# [Data for this exercise]

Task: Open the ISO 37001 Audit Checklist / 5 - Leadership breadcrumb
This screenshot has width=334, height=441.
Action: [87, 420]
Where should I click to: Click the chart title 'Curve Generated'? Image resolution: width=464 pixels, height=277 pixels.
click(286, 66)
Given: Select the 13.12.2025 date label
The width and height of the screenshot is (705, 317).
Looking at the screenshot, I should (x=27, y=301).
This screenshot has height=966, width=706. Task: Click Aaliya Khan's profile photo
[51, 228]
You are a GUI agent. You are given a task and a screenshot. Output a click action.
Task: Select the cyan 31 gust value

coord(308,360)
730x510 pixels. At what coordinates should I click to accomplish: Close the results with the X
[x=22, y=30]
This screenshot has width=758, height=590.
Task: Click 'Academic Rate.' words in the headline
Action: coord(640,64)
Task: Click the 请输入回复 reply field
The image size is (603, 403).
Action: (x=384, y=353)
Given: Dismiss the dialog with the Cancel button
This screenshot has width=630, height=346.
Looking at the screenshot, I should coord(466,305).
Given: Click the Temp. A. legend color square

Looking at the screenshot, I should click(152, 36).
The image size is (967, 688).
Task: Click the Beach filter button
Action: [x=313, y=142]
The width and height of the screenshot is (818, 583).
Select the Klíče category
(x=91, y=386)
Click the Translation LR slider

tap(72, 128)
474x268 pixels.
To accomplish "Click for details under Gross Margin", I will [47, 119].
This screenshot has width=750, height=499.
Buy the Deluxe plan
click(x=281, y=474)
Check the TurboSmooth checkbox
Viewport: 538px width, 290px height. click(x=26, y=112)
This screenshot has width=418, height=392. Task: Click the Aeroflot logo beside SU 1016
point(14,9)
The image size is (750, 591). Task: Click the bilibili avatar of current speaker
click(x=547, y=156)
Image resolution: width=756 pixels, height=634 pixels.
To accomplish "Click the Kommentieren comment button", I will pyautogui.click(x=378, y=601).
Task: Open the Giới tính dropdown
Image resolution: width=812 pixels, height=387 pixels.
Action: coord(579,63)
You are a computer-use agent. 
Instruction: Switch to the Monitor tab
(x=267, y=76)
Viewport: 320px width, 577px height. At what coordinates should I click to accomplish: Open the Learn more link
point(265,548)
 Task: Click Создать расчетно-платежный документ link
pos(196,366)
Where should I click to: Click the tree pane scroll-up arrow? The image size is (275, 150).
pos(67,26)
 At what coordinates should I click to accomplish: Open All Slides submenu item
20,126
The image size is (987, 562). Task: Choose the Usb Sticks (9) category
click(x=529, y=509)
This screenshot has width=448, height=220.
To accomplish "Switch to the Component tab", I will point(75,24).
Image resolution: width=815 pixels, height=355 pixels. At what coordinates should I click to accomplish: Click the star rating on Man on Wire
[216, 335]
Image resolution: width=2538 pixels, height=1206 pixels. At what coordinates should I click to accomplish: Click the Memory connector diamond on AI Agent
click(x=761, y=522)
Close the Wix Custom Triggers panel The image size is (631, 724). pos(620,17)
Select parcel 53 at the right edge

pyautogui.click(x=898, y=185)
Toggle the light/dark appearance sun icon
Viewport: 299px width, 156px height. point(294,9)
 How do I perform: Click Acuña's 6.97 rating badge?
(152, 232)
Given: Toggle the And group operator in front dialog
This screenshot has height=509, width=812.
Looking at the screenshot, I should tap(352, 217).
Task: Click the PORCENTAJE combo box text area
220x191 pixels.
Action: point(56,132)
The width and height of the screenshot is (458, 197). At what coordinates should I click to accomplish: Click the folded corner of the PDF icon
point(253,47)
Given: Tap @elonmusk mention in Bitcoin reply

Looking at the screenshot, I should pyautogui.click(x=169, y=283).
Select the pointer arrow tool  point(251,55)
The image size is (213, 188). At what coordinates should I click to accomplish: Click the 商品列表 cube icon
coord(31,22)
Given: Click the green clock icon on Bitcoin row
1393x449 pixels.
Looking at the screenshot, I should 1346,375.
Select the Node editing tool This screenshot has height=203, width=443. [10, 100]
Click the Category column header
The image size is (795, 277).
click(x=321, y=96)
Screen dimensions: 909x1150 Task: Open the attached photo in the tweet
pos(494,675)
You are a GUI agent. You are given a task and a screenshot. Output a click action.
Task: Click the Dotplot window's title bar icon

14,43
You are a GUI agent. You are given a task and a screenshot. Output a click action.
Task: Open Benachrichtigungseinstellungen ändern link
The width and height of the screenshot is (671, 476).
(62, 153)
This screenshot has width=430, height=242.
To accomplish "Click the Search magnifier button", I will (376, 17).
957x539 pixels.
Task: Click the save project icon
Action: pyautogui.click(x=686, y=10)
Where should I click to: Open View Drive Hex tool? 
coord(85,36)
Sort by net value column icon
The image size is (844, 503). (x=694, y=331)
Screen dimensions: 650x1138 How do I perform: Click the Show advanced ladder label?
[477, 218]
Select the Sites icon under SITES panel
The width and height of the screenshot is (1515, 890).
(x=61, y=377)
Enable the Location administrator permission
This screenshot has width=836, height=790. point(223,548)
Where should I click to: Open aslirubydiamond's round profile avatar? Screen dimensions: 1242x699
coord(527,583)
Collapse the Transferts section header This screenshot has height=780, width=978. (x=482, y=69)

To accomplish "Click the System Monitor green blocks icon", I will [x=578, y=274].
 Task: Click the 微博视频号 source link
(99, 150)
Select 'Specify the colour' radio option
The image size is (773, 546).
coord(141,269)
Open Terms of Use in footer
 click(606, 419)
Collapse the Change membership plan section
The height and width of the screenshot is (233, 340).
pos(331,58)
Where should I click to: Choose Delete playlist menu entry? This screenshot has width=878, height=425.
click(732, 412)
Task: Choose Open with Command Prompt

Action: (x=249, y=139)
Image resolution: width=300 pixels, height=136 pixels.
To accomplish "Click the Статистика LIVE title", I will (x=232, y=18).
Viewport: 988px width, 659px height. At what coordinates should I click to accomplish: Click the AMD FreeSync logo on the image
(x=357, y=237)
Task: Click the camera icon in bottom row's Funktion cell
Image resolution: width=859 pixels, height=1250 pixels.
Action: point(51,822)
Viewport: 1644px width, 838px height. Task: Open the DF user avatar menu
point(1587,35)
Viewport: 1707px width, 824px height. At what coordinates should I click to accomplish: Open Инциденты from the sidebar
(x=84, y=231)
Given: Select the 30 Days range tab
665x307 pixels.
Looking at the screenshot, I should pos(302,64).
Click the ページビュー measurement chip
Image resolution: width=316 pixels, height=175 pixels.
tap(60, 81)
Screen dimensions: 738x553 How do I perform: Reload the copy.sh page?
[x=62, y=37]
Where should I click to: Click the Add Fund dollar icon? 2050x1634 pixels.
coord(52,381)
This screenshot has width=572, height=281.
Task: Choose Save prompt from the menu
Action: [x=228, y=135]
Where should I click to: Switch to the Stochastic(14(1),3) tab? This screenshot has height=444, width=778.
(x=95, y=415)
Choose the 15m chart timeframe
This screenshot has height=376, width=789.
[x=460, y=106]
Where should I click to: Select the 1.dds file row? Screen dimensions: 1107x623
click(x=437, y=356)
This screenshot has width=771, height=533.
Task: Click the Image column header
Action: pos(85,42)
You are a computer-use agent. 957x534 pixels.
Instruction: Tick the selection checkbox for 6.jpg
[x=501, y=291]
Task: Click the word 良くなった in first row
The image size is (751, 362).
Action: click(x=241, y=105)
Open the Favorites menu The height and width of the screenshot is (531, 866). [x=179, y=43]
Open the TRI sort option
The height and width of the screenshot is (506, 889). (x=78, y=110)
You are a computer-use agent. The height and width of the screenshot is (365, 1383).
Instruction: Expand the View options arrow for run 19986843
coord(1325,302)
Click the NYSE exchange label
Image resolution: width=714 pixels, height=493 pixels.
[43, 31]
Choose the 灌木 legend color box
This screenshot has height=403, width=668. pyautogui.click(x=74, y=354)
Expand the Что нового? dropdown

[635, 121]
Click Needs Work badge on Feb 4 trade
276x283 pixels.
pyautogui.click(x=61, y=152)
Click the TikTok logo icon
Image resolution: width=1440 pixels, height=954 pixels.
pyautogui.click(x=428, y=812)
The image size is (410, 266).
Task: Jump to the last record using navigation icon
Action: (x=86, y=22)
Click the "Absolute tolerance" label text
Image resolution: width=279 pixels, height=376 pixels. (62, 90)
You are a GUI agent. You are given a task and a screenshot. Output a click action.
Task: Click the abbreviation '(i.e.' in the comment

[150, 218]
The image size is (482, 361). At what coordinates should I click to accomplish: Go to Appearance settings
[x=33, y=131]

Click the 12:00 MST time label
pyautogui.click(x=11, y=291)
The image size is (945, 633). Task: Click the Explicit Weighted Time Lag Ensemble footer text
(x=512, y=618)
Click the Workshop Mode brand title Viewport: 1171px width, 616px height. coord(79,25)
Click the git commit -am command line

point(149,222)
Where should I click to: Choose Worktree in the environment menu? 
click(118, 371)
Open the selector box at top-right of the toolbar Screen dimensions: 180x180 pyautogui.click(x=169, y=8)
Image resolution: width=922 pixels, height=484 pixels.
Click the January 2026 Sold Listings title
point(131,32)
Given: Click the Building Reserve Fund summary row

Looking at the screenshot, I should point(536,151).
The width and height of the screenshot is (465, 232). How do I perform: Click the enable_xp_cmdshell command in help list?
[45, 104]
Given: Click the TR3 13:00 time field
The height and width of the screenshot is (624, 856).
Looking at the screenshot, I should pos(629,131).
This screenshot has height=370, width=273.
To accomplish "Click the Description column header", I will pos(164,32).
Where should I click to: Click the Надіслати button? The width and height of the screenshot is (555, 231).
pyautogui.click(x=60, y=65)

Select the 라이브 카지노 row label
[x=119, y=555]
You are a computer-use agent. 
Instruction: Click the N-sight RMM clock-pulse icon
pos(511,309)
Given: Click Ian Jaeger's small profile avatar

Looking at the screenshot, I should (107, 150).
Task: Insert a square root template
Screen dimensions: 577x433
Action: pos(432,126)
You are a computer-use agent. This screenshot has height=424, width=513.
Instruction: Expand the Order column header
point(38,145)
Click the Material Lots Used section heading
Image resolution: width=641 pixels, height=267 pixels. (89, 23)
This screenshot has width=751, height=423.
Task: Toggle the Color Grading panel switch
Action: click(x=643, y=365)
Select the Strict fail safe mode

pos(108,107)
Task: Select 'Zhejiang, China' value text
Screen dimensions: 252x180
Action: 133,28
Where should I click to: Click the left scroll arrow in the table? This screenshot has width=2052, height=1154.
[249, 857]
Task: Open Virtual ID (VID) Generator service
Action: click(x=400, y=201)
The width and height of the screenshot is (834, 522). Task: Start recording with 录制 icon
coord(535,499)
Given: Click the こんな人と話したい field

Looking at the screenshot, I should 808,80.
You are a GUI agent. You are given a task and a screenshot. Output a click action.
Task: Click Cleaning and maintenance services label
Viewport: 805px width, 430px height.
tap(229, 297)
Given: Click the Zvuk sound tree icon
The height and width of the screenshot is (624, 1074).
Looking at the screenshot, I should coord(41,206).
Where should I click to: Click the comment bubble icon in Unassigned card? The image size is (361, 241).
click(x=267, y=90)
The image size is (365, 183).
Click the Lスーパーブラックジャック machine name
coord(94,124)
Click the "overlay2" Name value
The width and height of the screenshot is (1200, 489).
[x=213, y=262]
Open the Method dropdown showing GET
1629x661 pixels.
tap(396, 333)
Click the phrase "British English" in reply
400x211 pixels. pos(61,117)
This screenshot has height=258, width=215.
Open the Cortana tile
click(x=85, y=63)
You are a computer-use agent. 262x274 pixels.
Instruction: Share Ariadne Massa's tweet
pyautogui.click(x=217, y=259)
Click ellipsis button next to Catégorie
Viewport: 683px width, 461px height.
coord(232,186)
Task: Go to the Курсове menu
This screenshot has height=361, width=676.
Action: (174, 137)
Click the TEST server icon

# [What the task asks]
If a line above holds the string "computer", copy it out.

# [Problem solution]
You are a computer-use agent. 
You are a computer-use agent. 957x534 pixels.
You are a computer-use agent. The height and width of the screenshot is (365, 1383).
You are a computer-use agent. 
You are a computer-use agent. This screenshot has height=424, width=513.
You are a computer-use agent. 262x274 pixels.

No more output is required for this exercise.